* Task to carry out
Locate every line of the items below that contains the word "This", and copy each such line in full.

** Begin Provided data **

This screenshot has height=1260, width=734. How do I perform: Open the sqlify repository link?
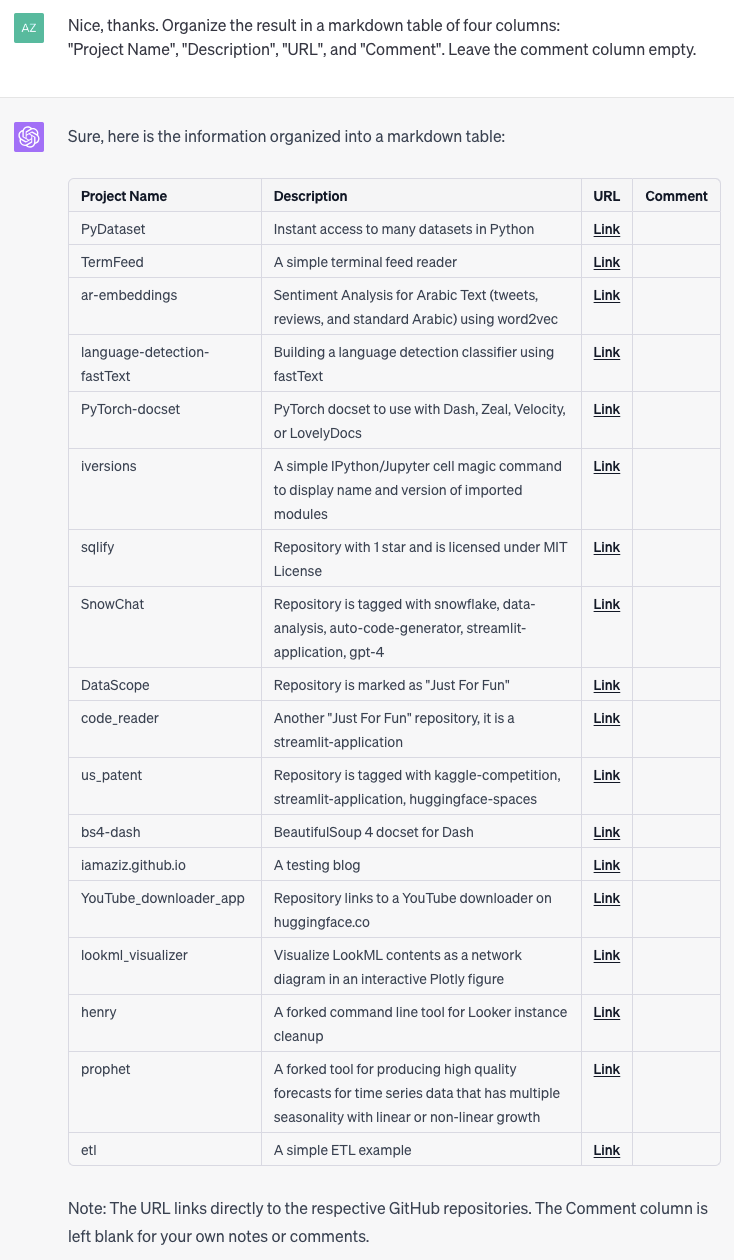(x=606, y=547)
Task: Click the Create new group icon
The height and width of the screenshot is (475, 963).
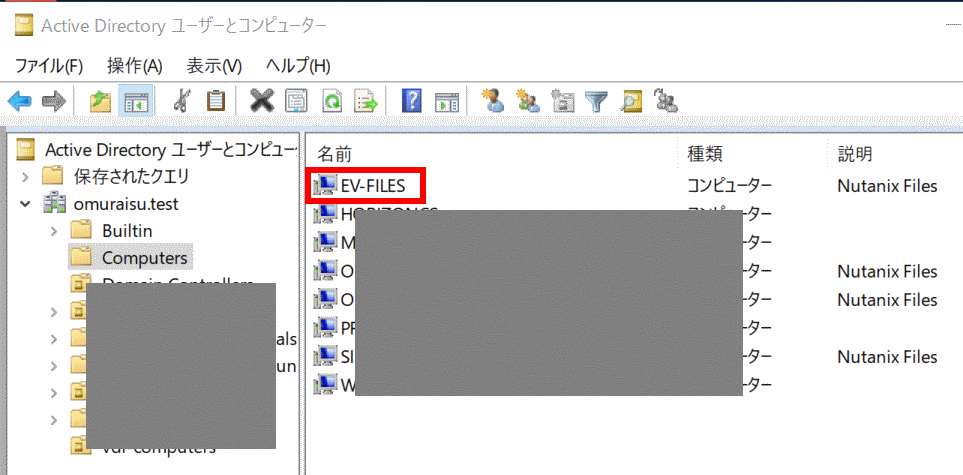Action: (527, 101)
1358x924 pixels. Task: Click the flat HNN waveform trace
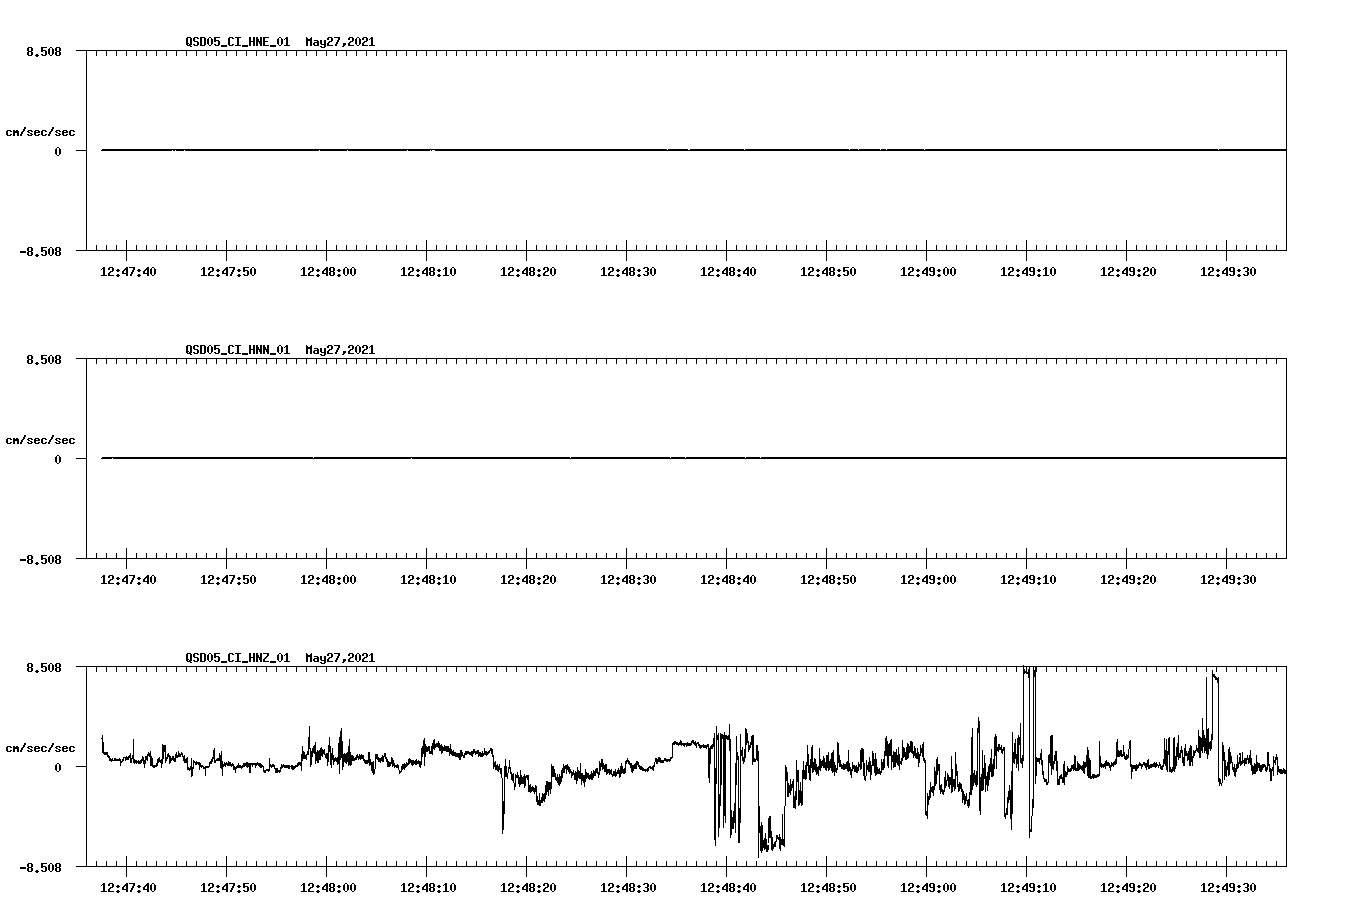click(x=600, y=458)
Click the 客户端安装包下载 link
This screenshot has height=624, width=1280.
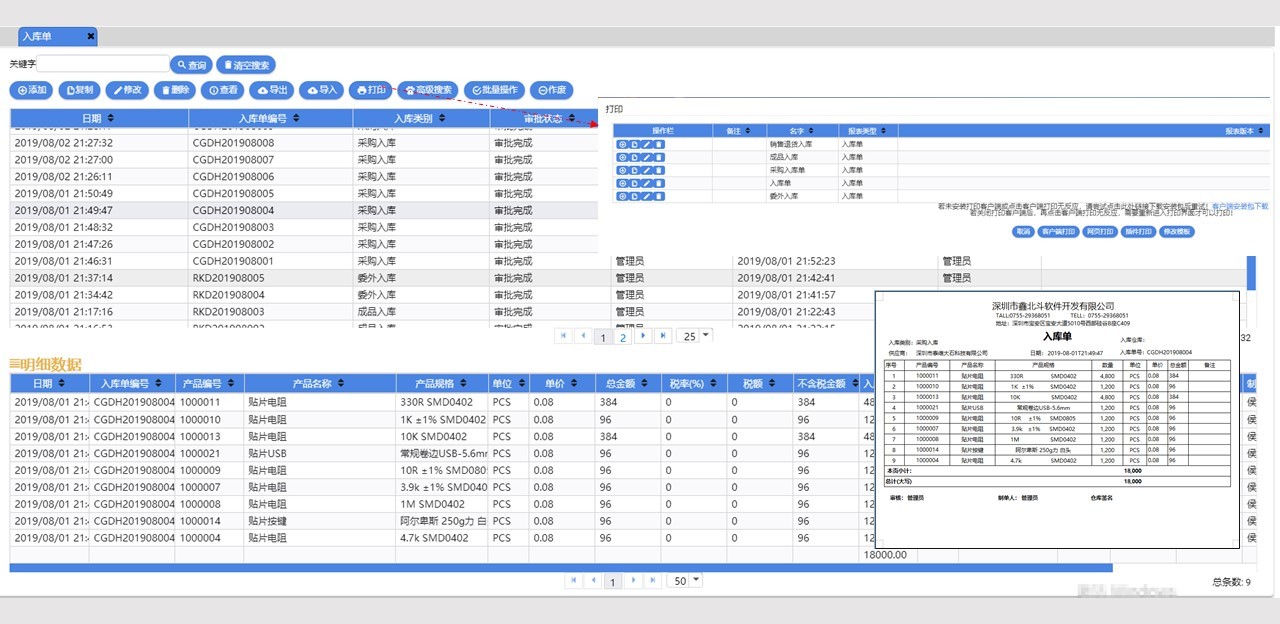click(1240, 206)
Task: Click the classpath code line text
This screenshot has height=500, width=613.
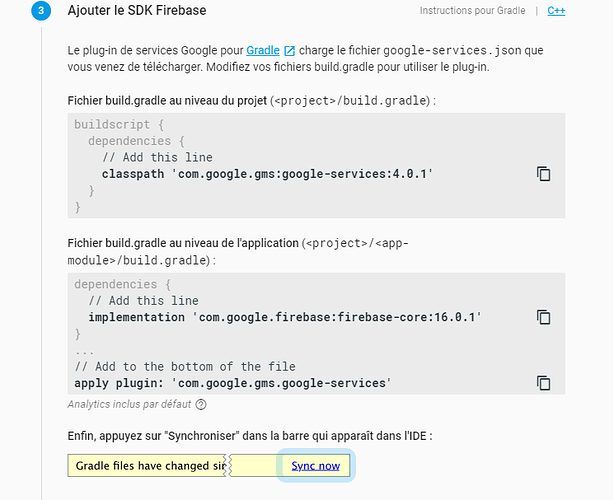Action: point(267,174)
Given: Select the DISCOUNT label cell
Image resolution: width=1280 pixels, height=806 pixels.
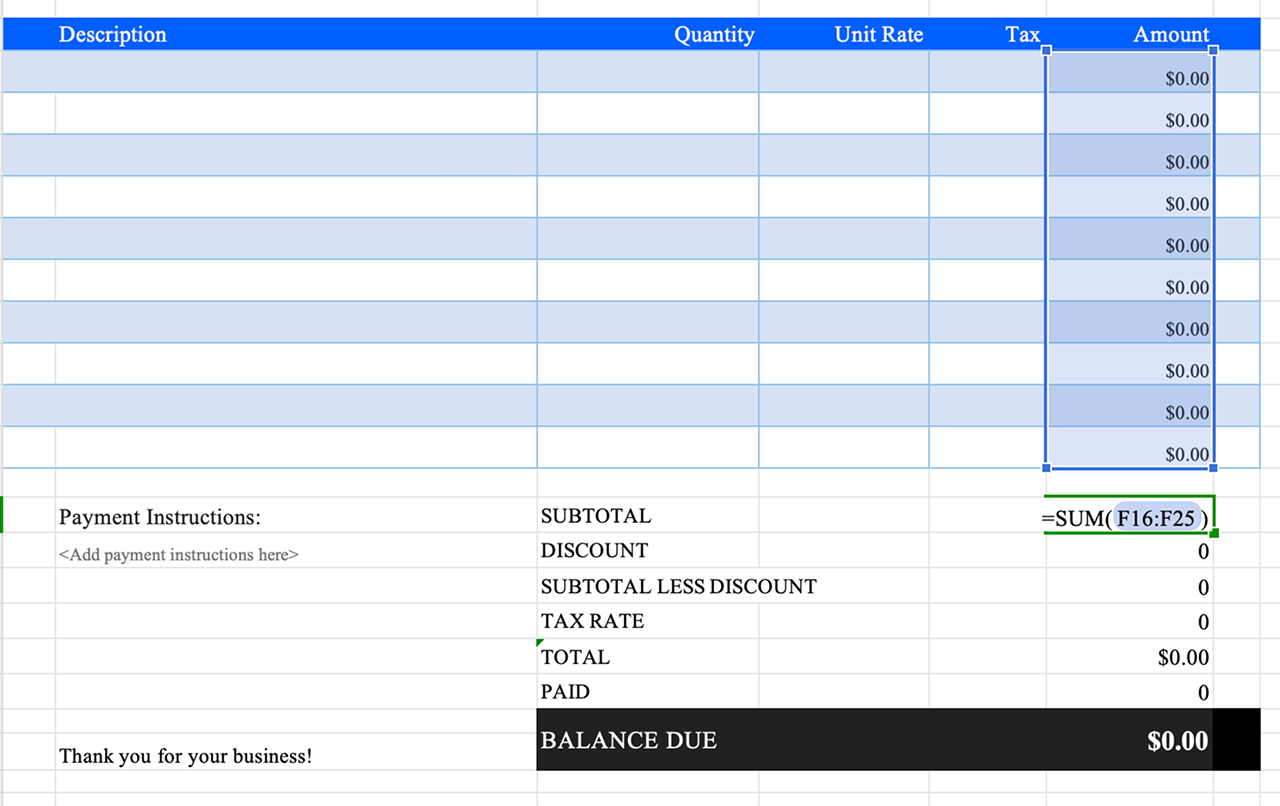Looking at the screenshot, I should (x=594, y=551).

** End Provided data **

* Full response
This screenshot has height=1260, width=734. How do I perform: Open the sqlify repository link?
This screenshot has height=624, width=1280.
This screenshot has height=500, width=613.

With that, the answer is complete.